═══ Information provided ═══
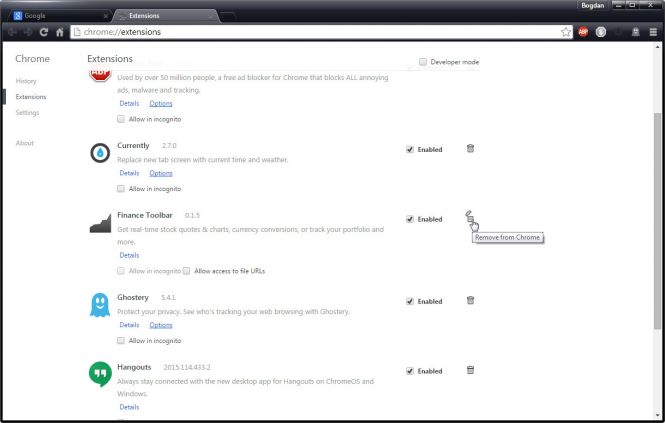Remove Hangouts extension via trash icon
Screen dimensions: 665x423
click(470, 370)
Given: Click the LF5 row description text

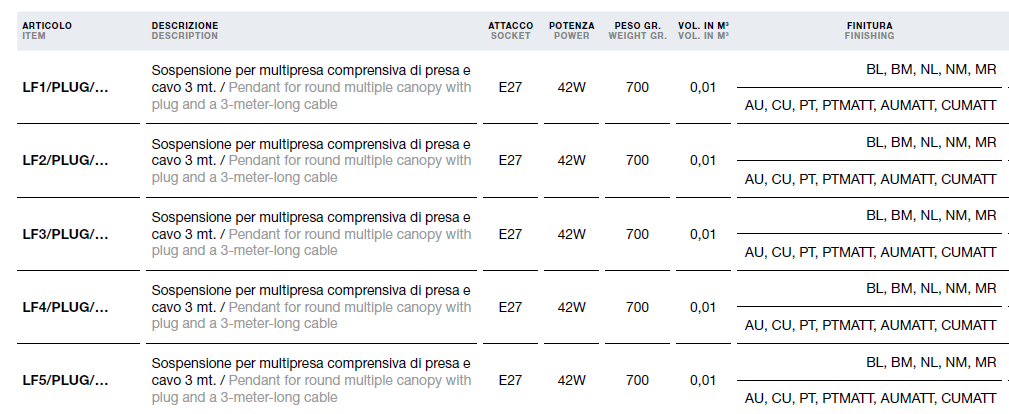Looking at the screenshot, I should (x=311, y=381).
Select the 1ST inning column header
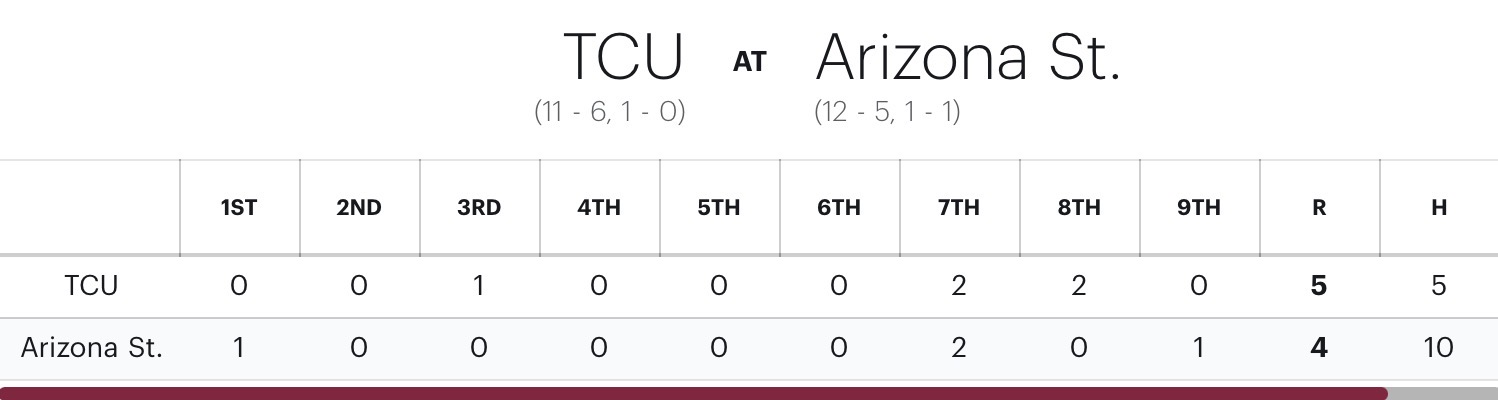Viewport: 1498px width, 400px height. [239, 208]
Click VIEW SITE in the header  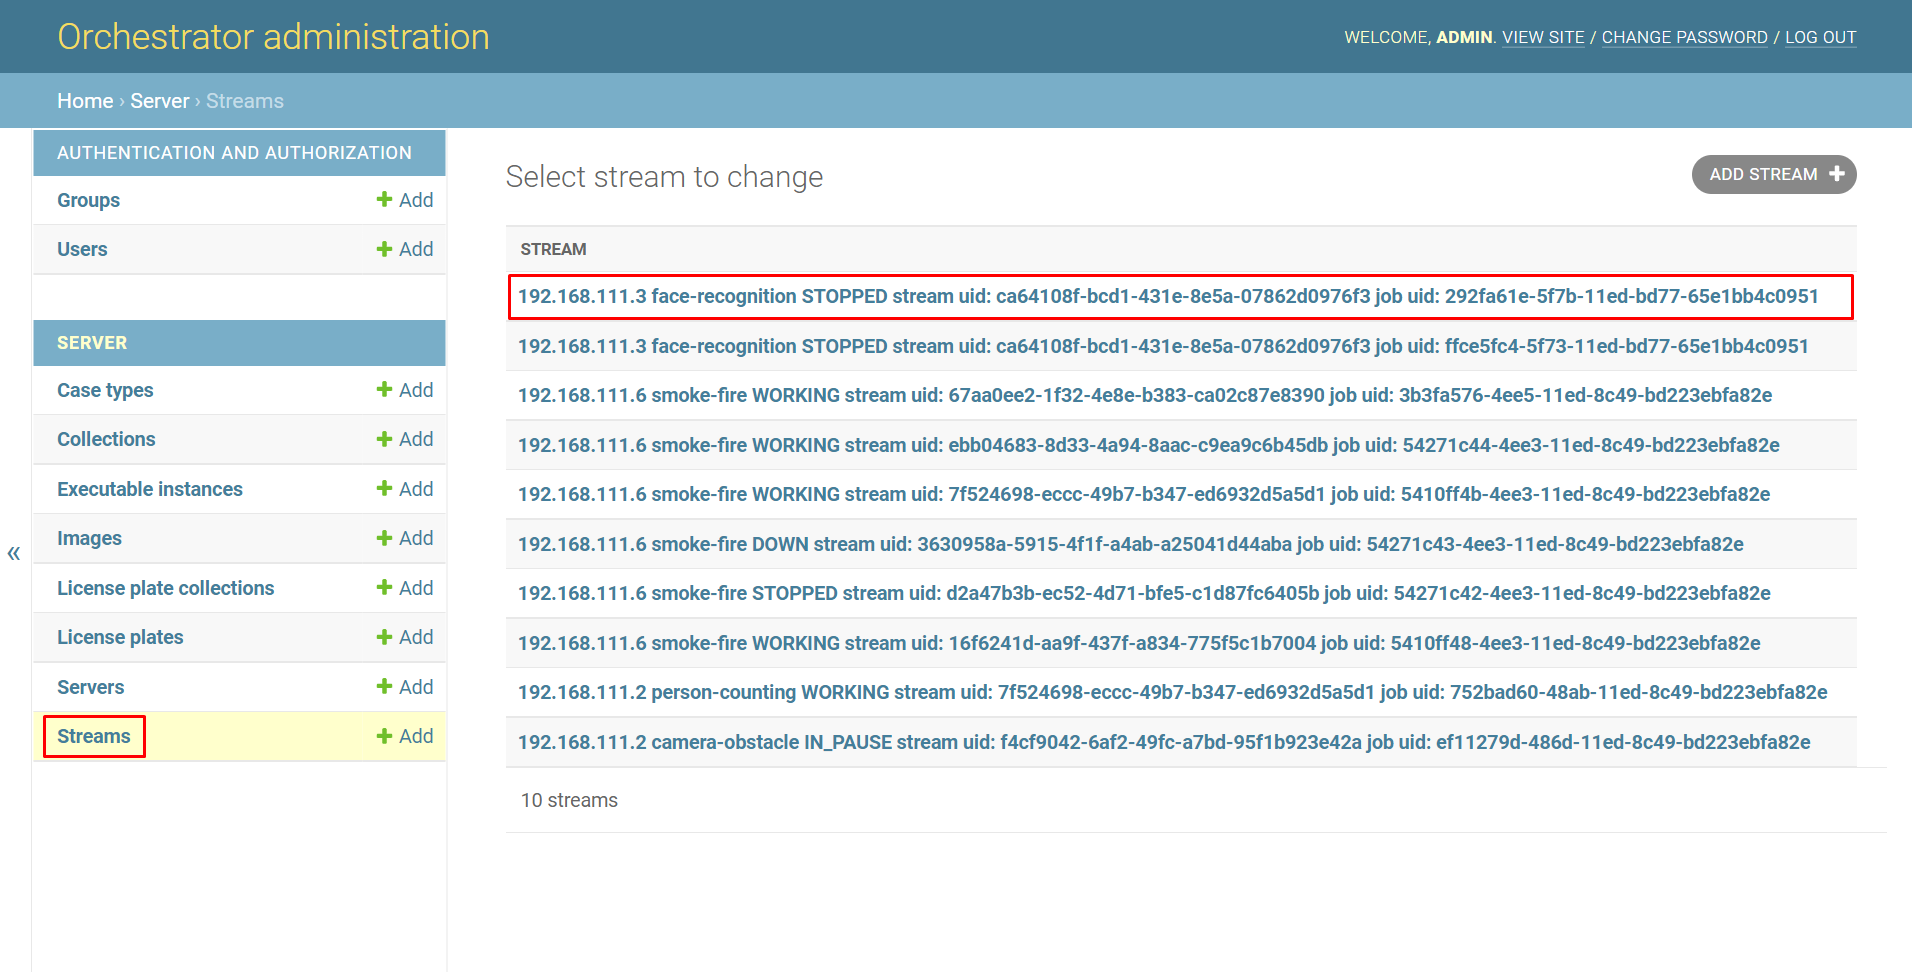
═══
#### Your instructions
With the pictures left out, output exactly the lines from the one with "Select the 1ST inning column header" through the end of the listing above, both ends included.

#### Response area
Select the 1ST inning column header
Viewport: 1498px width, 400px height. [239, 208]
Click VIEW SITE in the header  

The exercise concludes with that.